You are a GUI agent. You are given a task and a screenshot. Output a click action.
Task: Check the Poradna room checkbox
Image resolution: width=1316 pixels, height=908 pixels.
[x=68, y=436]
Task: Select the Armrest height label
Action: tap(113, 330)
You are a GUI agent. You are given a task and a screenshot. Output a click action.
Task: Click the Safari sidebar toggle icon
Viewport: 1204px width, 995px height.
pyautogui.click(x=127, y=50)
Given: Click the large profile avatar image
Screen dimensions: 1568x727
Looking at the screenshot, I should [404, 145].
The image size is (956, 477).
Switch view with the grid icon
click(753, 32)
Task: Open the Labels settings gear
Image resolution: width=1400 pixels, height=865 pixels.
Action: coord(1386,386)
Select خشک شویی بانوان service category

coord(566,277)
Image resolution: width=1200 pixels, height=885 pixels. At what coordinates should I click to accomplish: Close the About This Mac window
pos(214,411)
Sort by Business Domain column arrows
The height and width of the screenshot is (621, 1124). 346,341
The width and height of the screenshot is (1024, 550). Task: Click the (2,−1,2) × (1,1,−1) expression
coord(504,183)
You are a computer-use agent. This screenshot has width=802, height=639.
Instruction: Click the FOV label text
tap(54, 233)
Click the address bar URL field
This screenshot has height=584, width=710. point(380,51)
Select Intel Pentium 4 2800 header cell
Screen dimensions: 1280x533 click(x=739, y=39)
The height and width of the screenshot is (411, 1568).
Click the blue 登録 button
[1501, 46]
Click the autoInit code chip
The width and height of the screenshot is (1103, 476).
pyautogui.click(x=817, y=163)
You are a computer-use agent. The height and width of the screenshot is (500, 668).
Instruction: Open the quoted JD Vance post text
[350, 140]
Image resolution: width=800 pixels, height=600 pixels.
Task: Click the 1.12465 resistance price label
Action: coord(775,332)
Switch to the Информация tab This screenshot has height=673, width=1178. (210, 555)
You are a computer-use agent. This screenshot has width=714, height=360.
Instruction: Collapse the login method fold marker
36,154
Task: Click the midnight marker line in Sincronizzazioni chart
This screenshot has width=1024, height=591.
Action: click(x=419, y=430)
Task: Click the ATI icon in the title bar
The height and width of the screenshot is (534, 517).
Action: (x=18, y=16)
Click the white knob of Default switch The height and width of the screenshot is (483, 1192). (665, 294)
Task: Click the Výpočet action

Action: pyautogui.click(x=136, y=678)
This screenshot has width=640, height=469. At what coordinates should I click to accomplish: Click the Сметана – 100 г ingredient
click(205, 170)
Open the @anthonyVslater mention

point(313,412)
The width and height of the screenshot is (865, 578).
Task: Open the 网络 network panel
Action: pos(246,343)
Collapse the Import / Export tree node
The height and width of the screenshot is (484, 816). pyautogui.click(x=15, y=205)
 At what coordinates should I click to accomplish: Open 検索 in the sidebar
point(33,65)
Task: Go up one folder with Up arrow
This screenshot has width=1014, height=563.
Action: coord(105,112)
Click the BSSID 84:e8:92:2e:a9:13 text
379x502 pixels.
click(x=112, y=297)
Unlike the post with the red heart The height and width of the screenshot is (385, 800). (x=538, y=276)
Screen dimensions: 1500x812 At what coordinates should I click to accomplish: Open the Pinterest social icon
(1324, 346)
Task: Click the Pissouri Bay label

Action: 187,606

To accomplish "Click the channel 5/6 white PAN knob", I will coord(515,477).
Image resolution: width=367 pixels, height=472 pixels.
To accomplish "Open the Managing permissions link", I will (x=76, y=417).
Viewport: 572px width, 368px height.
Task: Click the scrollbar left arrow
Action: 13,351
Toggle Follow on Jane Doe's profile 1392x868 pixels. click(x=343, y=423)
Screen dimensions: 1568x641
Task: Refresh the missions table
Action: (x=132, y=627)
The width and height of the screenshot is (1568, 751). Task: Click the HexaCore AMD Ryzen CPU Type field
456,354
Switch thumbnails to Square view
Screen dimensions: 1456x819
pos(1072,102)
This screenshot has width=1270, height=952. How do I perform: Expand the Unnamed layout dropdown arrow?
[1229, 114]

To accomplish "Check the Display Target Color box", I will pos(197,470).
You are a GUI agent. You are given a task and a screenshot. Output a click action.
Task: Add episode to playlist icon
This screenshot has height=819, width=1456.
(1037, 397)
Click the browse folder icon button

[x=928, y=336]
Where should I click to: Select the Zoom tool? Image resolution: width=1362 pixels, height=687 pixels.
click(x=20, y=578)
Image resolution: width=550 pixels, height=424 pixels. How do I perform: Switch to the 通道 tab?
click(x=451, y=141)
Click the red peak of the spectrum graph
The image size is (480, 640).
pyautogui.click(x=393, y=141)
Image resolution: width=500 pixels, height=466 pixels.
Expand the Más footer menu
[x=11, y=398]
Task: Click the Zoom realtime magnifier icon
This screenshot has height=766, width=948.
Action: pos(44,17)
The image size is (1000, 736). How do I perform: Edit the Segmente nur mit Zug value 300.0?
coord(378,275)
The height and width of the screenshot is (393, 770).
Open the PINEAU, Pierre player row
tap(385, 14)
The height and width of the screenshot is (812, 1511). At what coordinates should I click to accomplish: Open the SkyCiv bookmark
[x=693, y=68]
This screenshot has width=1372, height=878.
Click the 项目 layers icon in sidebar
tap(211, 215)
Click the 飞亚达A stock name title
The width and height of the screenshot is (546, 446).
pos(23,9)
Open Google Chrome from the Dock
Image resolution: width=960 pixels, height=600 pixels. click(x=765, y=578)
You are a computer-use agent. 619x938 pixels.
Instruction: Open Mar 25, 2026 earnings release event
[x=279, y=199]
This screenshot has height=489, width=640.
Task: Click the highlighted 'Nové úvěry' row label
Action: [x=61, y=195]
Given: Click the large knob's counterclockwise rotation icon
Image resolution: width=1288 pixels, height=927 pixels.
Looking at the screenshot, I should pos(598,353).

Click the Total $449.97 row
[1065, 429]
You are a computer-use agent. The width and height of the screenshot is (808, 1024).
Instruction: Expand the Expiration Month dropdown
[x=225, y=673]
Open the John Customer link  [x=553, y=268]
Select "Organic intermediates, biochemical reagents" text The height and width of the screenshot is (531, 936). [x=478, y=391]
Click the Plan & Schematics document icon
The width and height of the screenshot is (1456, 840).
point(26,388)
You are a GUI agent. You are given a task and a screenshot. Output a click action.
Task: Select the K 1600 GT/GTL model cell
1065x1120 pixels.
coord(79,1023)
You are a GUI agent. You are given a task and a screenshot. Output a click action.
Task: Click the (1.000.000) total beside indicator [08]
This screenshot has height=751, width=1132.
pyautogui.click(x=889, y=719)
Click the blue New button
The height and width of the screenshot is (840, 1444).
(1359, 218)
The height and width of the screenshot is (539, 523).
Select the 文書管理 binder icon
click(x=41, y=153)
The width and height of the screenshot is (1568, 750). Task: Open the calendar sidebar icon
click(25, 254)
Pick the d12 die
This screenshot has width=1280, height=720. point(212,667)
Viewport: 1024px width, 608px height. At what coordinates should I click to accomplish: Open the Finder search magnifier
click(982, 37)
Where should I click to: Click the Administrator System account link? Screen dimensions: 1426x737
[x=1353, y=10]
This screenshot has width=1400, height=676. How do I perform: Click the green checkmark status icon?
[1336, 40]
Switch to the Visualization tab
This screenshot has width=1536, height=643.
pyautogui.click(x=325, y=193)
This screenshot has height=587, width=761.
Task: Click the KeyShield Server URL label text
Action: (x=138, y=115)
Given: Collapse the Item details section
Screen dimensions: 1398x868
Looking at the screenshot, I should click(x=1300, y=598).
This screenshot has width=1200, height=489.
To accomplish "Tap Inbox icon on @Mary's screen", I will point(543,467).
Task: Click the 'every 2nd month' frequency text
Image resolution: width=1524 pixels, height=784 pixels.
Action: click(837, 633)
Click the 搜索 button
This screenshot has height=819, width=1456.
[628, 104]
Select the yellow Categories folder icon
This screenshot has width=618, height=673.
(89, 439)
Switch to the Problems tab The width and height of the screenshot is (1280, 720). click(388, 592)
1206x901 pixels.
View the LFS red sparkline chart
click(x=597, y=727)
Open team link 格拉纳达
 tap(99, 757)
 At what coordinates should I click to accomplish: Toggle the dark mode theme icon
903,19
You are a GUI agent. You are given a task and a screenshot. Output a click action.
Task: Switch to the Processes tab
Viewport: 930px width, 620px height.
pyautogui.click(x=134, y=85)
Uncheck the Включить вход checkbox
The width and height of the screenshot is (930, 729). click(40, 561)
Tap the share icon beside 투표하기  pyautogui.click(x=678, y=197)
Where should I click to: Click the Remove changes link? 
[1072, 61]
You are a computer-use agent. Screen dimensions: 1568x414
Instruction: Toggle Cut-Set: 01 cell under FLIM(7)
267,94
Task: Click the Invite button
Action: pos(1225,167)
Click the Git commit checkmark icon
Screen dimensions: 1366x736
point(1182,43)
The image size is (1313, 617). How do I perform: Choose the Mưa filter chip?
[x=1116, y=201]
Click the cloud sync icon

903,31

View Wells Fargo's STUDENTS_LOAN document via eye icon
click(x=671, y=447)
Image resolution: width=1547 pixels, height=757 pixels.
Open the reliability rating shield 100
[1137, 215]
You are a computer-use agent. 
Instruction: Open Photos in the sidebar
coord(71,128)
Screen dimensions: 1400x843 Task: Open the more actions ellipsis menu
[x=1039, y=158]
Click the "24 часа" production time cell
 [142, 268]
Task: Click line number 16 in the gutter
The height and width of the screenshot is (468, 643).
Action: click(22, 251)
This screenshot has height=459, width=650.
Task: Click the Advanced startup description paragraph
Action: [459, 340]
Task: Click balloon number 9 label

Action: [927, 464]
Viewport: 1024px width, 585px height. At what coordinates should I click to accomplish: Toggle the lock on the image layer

——

- AIM:
Edit the data from the line that has "Click the BSSID 84:e8:92:2e:a9:13 text" through the line that has "Action: (x=132, y=627)". Write those lines out again with "Pissouri Bay" replaced by "Coral Bay" and everything else left as it is.

- RESULT OF THIS EXERCISE:
Click the BSSID 84:e8:92:2e:a9:13 text
379x502 pixels.
click(x=112, y=297)
Unlike the post with the red heart The height and width of the screenshot is (385, 800). (x=538, y=276)
Screen dimensions: 1500x812 At what coordinates should I click to accomplish: Open the Pinterest social icon
(1324, 346)
Task: Click the Coral Bay label

Action: 187,606

To accomplish "Click the channel 5/6 white PAN knob", I will coord(515,477).
Image resolution: width=367 pixels, height=472 pixels.
To accomplish "Open the Managing permissions link", I will (x=76, y=417).
Viewport: 572px width, 368px height.
Task: Click the scrollbar left arrow
Action: 13,351
Toggle Follow on Jane Doe's profile 1392x868 pixels. click(x=343, y=423)
Screen dimensions: 1568x641
Task: Refresh the missions table
Action: (x=132, y=627)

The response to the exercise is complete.